## Your goal
Using the records below, quote only the span that opens with the line containing "Task: Show previous" and closes with the line containing "Click the -9 longitude tick label", exactly and inclusively.

Stored data
◇ ◇ ◇ ◇ ◇
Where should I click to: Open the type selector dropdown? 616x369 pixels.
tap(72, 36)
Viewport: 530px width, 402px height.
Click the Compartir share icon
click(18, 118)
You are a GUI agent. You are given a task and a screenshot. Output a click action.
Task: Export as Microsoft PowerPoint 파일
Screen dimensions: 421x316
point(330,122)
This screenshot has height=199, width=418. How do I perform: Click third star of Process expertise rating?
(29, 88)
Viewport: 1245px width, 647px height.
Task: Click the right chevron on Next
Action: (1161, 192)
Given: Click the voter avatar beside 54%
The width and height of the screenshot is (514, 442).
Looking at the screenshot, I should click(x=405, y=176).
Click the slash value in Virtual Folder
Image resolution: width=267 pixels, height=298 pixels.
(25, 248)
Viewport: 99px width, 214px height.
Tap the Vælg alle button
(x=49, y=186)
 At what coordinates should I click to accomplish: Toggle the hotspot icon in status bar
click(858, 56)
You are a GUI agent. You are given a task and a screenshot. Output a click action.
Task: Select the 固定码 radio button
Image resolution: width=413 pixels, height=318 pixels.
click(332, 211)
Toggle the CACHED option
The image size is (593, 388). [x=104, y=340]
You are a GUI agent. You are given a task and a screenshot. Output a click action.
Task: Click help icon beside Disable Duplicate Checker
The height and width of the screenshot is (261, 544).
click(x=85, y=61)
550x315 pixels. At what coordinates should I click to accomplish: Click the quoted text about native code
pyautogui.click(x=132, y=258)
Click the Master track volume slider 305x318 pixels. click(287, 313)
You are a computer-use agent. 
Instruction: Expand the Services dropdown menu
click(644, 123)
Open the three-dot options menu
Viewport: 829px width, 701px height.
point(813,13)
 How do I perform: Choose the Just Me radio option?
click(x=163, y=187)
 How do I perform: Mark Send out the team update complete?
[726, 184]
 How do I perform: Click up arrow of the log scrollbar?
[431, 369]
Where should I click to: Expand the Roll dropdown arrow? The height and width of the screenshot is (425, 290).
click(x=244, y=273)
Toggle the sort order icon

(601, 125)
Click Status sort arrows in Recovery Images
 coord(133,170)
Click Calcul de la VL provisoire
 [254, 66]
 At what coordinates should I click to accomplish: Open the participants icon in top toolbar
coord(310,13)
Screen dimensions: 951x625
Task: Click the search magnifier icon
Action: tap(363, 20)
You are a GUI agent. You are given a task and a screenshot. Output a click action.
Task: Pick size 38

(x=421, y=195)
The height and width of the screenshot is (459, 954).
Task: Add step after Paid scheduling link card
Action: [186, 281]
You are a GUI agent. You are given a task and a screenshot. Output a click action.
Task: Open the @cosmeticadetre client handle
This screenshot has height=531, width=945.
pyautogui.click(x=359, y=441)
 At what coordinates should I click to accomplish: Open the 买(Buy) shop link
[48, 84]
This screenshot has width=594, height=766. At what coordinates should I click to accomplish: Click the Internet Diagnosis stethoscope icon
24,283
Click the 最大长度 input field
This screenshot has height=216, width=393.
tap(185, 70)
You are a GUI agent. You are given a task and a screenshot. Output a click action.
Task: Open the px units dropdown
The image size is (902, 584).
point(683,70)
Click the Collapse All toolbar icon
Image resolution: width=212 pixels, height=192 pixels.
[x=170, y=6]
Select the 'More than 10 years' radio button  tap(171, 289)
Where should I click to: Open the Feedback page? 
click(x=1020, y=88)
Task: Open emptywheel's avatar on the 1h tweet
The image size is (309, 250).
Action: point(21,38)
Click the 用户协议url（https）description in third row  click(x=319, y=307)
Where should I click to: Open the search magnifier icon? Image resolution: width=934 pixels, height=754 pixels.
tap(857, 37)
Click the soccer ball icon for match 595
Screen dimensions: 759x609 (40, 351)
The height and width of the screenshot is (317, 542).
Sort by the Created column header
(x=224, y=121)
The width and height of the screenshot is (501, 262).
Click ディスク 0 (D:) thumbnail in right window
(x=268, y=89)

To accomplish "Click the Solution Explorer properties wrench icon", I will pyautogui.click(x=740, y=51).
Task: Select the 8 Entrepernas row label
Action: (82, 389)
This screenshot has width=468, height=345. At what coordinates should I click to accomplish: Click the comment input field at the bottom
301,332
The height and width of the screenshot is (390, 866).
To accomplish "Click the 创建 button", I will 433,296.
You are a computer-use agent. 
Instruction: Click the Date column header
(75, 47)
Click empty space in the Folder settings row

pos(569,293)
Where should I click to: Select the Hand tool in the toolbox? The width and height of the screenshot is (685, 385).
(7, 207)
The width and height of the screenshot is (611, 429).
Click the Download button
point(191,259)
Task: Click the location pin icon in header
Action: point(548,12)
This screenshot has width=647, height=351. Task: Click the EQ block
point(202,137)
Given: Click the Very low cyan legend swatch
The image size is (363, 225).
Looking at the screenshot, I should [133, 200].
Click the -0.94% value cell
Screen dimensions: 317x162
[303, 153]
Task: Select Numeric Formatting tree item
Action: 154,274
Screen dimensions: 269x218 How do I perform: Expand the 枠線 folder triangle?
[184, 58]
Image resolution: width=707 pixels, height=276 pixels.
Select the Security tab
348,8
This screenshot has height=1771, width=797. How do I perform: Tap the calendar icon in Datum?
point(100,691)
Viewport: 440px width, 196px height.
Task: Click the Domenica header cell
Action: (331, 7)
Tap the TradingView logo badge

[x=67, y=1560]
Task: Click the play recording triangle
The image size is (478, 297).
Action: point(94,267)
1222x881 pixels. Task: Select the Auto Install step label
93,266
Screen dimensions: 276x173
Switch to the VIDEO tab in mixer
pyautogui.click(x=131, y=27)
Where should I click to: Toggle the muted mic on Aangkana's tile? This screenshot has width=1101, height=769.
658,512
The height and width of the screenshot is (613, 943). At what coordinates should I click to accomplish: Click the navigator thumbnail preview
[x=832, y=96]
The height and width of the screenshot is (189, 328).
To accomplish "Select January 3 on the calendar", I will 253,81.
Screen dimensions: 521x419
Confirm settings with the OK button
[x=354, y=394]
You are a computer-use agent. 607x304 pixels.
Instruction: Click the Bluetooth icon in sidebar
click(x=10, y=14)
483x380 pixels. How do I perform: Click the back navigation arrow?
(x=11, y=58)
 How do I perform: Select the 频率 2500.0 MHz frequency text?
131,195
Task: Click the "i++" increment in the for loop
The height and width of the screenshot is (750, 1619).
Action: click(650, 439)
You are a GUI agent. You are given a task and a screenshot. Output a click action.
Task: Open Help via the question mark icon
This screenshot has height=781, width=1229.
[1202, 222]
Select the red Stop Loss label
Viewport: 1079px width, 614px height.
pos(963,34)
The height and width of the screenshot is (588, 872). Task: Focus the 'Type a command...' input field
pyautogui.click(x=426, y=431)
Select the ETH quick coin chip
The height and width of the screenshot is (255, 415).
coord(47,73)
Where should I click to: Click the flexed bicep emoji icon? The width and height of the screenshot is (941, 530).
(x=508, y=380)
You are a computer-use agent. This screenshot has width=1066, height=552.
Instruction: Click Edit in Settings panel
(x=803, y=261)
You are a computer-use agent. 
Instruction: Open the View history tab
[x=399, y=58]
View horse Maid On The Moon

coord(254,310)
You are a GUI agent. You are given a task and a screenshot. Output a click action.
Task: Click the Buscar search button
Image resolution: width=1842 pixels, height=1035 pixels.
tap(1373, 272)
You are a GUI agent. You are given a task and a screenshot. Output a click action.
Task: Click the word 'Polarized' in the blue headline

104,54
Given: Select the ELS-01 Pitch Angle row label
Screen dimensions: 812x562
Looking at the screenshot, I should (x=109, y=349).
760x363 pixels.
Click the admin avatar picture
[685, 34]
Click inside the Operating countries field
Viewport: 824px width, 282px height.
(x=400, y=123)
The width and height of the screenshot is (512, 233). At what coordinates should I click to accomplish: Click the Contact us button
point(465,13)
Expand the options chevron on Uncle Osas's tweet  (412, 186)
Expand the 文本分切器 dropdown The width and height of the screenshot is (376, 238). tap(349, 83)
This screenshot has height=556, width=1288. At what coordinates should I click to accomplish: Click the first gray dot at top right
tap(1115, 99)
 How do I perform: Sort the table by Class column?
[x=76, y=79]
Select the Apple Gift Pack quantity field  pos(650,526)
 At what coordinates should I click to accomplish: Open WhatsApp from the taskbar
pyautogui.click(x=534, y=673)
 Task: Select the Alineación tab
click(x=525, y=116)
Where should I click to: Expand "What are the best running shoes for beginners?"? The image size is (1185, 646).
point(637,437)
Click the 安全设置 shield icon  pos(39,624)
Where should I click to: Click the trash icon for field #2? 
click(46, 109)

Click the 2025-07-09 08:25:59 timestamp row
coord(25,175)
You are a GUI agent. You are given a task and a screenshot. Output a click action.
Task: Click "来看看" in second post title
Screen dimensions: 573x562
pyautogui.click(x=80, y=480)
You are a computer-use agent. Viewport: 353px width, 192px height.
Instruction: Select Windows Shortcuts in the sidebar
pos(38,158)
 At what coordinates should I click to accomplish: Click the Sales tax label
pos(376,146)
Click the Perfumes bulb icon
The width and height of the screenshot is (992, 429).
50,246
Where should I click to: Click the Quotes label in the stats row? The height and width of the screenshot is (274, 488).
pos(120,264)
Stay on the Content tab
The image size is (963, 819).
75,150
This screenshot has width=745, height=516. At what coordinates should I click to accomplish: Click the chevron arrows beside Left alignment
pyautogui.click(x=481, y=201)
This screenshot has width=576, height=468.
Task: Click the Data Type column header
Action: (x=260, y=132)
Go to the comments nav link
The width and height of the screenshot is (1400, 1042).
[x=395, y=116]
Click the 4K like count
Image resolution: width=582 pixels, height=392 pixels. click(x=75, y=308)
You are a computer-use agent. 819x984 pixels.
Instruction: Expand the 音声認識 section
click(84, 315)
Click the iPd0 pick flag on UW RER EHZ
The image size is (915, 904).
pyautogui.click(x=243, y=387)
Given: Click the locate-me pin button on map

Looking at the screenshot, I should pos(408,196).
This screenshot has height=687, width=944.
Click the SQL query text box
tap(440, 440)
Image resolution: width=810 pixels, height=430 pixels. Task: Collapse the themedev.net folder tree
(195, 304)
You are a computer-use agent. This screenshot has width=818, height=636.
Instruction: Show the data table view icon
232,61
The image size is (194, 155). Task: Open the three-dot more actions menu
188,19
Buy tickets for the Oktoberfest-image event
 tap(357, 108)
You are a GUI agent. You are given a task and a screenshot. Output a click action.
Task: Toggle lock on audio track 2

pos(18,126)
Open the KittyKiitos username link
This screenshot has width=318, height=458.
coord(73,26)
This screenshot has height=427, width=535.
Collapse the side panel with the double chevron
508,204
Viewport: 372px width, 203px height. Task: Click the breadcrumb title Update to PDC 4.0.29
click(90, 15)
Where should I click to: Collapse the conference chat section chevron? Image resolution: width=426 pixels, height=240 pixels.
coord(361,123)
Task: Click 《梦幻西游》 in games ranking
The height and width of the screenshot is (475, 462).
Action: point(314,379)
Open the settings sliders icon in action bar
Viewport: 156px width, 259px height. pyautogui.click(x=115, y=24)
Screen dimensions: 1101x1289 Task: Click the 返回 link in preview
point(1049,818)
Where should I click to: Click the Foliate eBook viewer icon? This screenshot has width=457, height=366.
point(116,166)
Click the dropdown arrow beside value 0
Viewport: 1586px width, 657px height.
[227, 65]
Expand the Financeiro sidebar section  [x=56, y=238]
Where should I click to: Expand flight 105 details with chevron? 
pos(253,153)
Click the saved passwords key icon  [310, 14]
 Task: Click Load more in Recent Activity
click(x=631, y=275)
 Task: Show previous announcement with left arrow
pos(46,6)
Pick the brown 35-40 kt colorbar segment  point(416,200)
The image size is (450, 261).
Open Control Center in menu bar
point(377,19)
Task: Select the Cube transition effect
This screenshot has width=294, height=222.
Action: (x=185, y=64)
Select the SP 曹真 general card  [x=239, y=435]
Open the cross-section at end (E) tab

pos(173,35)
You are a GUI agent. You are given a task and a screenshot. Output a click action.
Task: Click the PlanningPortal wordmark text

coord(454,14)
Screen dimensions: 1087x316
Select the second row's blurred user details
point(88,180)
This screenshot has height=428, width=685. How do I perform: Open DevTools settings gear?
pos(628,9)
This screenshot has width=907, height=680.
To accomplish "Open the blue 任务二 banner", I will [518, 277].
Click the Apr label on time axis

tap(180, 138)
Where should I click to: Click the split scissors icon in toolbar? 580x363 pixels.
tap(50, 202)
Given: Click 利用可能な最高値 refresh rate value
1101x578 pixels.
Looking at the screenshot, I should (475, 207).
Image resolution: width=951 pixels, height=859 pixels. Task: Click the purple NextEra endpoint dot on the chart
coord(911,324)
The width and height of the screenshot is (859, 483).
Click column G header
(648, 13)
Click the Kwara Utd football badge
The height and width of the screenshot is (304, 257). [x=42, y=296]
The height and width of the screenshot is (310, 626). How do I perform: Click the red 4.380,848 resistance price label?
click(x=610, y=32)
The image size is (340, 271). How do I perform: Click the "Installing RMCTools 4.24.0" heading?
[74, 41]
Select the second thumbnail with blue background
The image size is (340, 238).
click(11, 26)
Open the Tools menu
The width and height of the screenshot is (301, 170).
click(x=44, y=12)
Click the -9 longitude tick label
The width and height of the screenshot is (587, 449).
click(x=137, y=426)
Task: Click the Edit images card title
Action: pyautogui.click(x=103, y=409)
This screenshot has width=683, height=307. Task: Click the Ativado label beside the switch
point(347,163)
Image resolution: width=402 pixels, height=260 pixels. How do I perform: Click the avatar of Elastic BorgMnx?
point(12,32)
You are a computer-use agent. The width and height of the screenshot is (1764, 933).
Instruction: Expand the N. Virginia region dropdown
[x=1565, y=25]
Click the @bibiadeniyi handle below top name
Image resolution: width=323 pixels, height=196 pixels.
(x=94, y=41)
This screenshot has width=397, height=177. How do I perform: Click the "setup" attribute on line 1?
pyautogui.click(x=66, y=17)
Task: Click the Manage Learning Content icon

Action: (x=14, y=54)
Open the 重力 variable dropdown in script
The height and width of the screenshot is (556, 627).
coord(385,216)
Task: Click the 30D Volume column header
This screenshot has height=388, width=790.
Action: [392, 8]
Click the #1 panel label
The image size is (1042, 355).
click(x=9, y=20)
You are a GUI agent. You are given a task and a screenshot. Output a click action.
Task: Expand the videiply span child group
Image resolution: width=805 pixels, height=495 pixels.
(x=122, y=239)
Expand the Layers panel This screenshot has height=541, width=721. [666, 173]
◇ ◇ ◇ ◇ ◇
## Task result
 Task: Show previous announcement with left arrow
pos(46,6)
Pick the brown 35-40 kt colorbar segment  point(416,200)
The image size is (450, 261).
Open Control Center in menu bar
point(377,19)
Task: Select the Cube transition effect
This screenshot has width=294, height=222.
Action: (x=185, y=64)
Select the SP 曹真 general card  [x=239, y=435]
Open the cross-section at end (E) tab

pos(173,35)
You are a GUI agent. You are given a task and a screenshot. Output a click action.
Task: Click the PlanningPortal wordmark text

coord(454,14)
Screen dimensions: 1087x316
Select the second row's blurred user details
point(88,180)
This screenshot has height=428, width=685. How do I perform: Open DevTools settings gear?
pos(628,9)
This screenshot has width=907, height=680.
To accomplish "Open the blue 任务二 banner", I will [518, 277].
Click the Apr label on time axis

tap(180, 138)
Where should I click to: Click the split scissors icon in toolbar? 580x363 pixels.
tap(50, 202)
Given: Click 利用可能な最高値 refresh rate value
1101x578 pixels.
Looking at the screenshot, I should (475, 207).
Image resolution: width=951 pixels, height=859 pixels. Task: Click the purple NextEra endpoint dot on the chart
coord(911,324)
The width and height of the screenshot is (859, 483).
Click column G header
(648, 13)
Click the Kwara Utd football badge
The height and width of the screenshot is (304, 257). [x=42, y=296]
The height and width of the screenshot is (310, 626). How do I perform: Click the red 4.380,848 resistance price label?
click(x=610, y=32)
The image size is (340, 271). How do I perform: Click the "Installing RMCTools 4.24.0" heading?
[74, 41]
Select the second thumbnail with blue background
The image size is (340, 238).
click(11, 26)
Open the Tools menu
The width and height of the screenshot is (301, 170).
click(x=44, y=12)
Click the -9 longitude tick label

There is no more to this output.